SAN BENEDETTO DEL TRONTO – Classe 1998, Stefano Di Cola è una delle eccellenze del nostro territorio. Il nuotatore sambenedettese ha portato alto il nome della sua città alle Olimpiadi di Tokyo 2020, dove ha conquistato una semifinale individuale nei 200 stile libero e un quinto posto nella staffetta 4×200 stile libero.

E proprio nella staffetta 4×200 stile libero Stefano Di Cola ha raggiunto un altro importante traguardo, ossia il primato italiano con il tempo di 7’02″01. Il suo tempo di frazione è stato 1’45″58, quello degli altri: Filippo Megli 1’45″80, Stefano Ballo 1’45″22 e Matteo Ciampi 1’46″42. Nella stessa gara Di Cola ha vinto l’oro ai Giochi del Mediterraneo di Tarragona 2018, l’argento agli Europei di Glasgow 2018 e l’argento alle Universiadi di Napoli 2019.

Lo abbiamo intervistato in esclusiva, al telefono, perché, come tanti talenti delle nostre zone, anche Stefano Di Cola è stato costretto a prendere il largo: da quando aveva 16 anni si allena al centro federale di Ostia. Eppure a San Benedetto le strutture per nuotare ci sarebbero: la piscina “Primo Gregori” dispone di una vasca esterna di 50 metri, unica in tutta la zona, da Pesaro a Pescara. Peccato che sia inutilizzabile da anni. E adesso anche la piscina interna da 25 metri è chiusa per lavori a seguito di un’ordinanza dell’ex sindaco Pasqualino Piunti, giunta la scorsa estate dopo un anno e mezzo di pandemia.

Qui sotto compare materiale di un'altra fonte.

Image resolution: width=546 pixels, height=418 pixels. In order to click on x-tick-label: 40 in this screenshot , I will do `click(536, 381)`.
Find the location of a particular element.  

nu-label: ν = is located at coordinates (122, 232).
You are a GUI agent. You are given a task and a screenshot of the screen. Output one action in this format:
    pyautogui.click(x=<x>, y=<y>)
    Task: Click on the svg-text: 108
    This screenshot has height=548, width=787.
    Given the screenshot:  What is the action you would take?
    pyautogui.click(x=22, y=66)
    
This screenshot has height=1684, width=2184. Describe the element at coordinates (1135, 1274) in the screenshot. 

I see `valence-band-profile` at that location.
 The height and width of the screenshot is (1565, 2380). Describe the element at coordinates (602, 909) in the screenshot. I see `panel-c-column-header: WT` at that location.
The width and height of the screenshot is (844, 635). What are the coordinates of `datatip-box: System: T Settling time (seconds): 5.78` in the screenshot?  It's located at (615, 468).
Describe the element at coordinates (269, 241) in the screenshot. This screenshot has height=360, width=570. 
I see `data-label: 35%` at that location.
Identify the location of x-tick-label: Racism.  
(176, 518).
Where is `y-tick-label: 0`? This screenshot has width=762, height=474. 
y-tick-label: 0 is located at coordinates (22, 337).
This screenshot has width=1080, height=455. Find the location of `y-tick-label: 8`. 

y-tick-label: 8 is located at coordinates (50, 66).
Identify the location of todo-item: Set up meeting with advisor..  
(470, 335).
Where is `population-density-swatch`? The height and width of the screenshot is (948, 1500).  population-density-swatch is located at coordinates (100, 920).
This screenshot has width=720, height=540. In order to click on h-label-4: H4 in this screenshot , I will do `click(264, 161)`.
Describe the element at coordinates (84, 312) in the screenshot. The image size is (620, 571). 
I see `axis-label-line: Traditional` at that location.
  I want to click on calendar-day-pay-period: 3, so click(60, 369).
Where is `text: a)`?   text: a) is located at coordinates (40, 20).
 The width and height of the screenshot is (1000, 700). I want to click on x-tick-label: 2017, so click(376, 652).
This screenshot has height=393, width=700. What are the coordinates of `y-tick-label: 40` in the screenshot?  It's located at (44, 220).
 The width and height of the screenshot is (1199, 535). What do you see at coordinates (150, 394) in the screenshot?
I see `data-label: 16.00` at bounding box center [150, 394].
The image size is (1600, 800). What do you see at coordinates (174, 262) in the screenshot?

Le sue parole sulla vicenda che ancora fa molto discutere: “La chiusura della piscina è un tasto dolente. San Benedetto è una città di mare, ha una grande tradizione natatoria e purtroppo questo sport si sta perdendo. La struttura comunale è dotata anche di una vasca da 50 metri all’aperto, che era il fiore all’occhiello delle Marche, è un vero peccato non poterne usufruire. Si tratta di una perdita per tutti, in particolare per i bambini che sognano di diventare Phelps, proprio come me. Ora questo sogno è diventato irrealizzabile a causa della piscina chiusa”. Fortunatamente con Stefano abbiamo parlato anche di argomenti più piacevoli, come la sua carriera e i suoi obiettivi per il futuro.

Stefano, tu sei nato e cresciuto a San Benedetto. Come ti sei avvicinato al nuoto?

“Ho cominciato da piccolissimo, mio zio è l’allenatore di nuoto della Delphinia Team Piceno, ho iniziato con lui. Anche i miei fratelli più grandi nuotavano, diciamo che il nuoto è lo sport di famiglia”.

Quando hai compiuto il salto di qualità?

“All’inizio ero bravo, ma non fortissimo, poi piano piano sono arrivati i risultati e verso i quindici anni sono esploso, iniziando a vincere medaglie a livello italiano”.

Che emozione è stata partecipare alle Olimpiadi?

“Un’emozione enorme, grandissima, indescrivibile. È stato un sogno che si è realizzato, ancora oggi non mi rendo conto di quello che ho fatto”.

Quali sono i tuoi obiettivi per il futuro?

“L’obiettivo è sempre quello, l’Olimpiade. Vorrei partecipare ai miei secondi Giochi olimpici e, se possibile, fare ancora meglio”.

Un pensiero sulla guerra e sugli sportivi che, a causa di questa situazione, stanno pagando un prezzo molto alto. 

“È tutto così assurdo. Non voglio esprimermi su temi così delicati, lascio la parola ad altri più esperti di me. Posso solo esprimere la mia più assoluta condanna verso ogni forma di violenza e guerra e la mia vicinanza al popolo ucraino”.